PROVIDED DATA below:
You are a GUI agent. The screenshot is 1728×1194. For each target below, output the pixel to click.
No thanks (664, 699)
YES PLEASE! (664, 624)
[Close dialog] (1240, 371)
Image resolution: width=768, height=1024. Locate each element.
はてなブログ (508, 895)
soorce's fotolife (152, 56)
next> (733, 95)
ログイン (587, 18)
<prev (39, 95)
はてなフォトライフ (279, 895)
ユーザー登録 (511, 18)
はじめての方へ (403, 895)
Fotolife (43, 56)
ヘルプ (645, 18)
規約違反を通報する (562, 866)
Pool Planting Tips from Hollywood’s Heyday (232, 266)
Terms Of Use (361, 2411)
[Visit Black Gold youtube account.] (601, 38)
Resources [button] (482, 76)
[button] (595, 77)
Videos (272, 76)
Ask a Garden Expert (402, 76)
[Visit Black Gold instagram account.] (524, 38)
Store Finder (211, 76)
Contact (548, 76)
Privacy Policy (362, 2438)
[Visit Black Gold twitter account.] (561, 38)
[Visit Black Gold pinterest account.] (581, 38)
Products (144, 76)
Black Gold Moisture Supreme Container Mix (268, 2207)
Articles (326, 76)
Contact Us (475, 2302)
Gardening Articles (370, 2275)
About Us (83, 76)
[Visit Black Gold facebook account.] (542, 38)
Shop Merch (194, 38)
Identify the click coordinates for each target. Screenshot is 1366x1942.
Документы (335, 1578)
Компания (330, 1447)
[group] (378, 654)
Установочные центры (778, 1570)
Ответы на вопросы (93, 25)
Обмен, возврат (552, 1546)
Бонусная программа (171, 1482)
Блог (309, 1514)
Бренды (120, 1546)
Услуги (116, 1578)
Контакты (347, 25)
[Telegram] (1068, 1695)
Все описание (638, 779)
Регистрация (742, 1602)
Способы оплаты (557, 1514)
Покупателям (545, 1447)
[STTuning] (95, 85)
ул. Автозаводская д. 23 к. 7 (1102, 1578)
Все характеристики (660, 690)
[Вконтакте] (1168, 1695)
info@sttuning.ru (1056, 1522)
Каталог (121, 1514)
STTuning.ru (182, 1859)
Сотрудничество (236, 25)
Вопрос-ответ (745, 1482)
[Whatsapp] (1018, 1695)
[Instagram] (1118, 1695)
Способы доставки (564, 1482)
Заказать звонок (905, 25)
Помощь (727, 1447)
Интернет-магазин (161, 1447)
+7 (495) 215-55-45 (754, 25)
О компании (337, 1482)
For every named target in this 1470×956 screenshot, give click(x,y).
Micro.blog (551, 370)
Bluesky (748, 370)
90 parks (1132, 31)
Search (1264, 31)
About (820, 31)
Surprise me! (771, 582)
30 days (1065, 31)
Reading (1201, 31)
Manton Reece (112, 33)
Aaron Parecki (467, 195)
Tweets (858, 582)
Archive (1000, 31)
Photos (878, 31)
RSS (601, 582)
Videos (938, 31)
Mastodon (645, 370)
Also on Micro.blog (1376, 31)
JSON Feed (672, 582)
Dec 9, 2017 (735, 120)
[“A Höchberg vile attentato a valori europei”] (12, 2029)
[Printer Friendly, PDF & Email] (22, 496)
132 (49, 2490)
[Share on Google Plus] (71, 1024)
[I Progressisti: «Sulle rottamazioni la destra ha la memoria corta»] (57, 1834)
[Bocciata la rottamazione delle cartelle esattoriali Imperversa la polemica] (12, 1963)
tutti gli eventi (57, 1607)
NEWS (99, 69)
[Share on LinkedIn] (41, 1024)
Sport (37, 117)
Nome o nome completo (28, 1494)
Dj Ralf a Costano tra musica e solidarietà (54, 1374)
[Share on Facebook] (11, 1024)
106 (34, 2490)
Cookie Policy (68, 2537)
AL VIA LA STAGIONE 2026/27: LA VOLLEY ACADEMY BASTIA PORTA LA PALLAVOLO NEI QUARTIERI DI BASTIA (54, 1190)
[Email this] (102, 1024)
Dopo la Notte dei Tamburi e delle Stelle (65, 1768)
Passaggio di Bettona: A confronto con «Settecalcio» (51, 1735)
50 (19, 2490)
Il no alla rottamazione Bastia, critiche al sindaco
End of PROVIDED DATA.
[THE PROBLEM] Beginning with the very first line of the records above, please retype each line through the one that has "О компании (337, 1482)", and add nothing.

[TASK OUTPUT]
You are a GUI agent. The screenshot is 1728×1194. For each target below, output the pixel to click.
No thanks (664, 699)
YES PLEASE! (664, 624)
[Close dialog] (1240, 371)
Image resolution: width=768, height=1024. Locate each element.
はてなブログ (508, 895)
soorce's fotolife (152, 56)
next> (733, 95)
ログイン (587, 18)
<prev (39, 95)
はてなフォトライフ (279, 895)
ユーザー登録 (511, 18)
はじめての方へ (403, 895)
Fotolife (43, 56)
ヘルプ (645, 18)
規約違反を通報する (562, 866)
Pool Planting Tips from Hollywood’s Heyday (232, 266)
Terms Of Use (361, 2411)
[Visit Black Gold youtube account.] (601, 38)
Resources [button] (482, 76)
[button] (595, 77)
Videos (272, 76)
Ask a Garden Expert (402, 76)
[Visit Black Gold instagram account.] (524, 38)
Store Finder (211, 76)
Contact (548, 76)
Privacy Policy (362, 2438)
[Visit Black Gold twitter account.] (561, 38)
[Visit Black Gold pinterest account.] (581, 38)
Products (144, 76)
Black Gold Moisture Supreme Container Mix (268, 2207)
Articles (326, 76)
Contact Us (475, 2302)
Gardening Articles (370, 2275)
About Us (83, 76)
[Visit Black Gold facebook account.] (542, 38)
Shop Merch (194, 38)
Identify the click coordinates for each target. Screenshot is 1366x1942.
Документы (335, 1578)
Компания (330, 1447)
[group] (378, 654)
Установочные центры (778, 1570)
Ответы на вопросы (93, 25)
Обмен, возврат (552, 1546)
Бонусная программа (171, 1482)
Блог (309, 1514)
Бренды (120, 1546)
Услуги (116, 1578)
Контакты (347, 25)
[Telegram] (1068, 1695)
Все описание (638, 779)
Регистрация (742, 1602)
Способы оплаты (557, 1514)
Покупателям (545, 1447)
[STTuning] (95, 85)
ул. Автозаводская д. 23 к. 7 (1102, 1578)
Все характеристики (660, 690)
[Вконтакте] (1168, 1695)
info@sttuning.ru (1056, 1522)
Каталог (121, 1514)
STTuning.ru (182, 1859)
Сотрудничество (236, 25)
Вопрос-ответ (745, 1482)
[Whatsapp] (1018, 1695)
[Instagram] (1118, 1695)
Способы доставки (564, 1482)
Заказать звонок (905, 25)
Помощь (727, 1447)
Интернет-магазин (161, 1447)
+7 (495) 215-55-45 (754, 25)
О компании (337, 1482)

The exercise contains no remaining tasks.